■ **Provided text**
Rosen, Valenti Warn Colleges About P2P
fini writes "The RIAA and MPAA just sent a letter to 2,300 colleges or so, asking to crack down on P2P. Juicy nugget: 'Not only is piracy of copyrighted works illegal, it can take up a significant percentage of a university's costly bandwidth.' Also mentioned, some quasi-FUD on security issues. Six higher-ed honchos also sent a concurring letter. From the RIAA website, here's the story and the letters (PDF only). Mentioned as examples of model policies: Drake University, UNC Chapel Hill and University of Michigan . Interestingly enough, there is no threatening 'or else' stuff in those letters. Not yet..."
Doesn't _every_ college that provides high-speed internet to students already know this!?
Sounds more like they are sending letters to colleges as a message to somebody else. Not the administrations, not the students, that's for sure.
Though she's as bad as the rest, Courtney Love had it right when she asked how much she, as an artist, would be getting in refunds due to RIAA awards against MP3.com and similar services. If her balance hasn't been positive due to these offensive attacks then we can only assume this is only about fat, bald bureaucrats at the RIAA. I'd love to proven wrong but...
The cost of which will no doubt, be charged as "operating expenses" to the webcasting royalties they are collecting, before the artists get a dime. The only thing the RIAA and their members are adept at is spending the artists money to guarantee that they never recoup.
Before everyone goes off on P2P:
Right now there is a major server-side bandwidth shortage. It's expensive to run a major web site. There is a client-side bandwidth glut. It's cheap to browse the internet.

■ **Dataset excerpts**

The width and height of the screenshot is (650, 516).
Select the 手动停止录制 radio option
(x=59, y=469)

==

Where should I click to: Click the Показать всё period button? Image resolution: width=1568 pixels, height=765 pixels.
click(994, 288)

■ **Task**
In the P2P letters text, swap "administrations" for "deans" and write out the stretch from "Doesn't _every_ college" through "that's for sure.".

■ **Written answer**
Doesn't _every_ college that provides high-speed internet to students already know this!?
Sounds more like they are sending letters to colleges as a message to somebody else. Not the deans, not the students, that's for sure.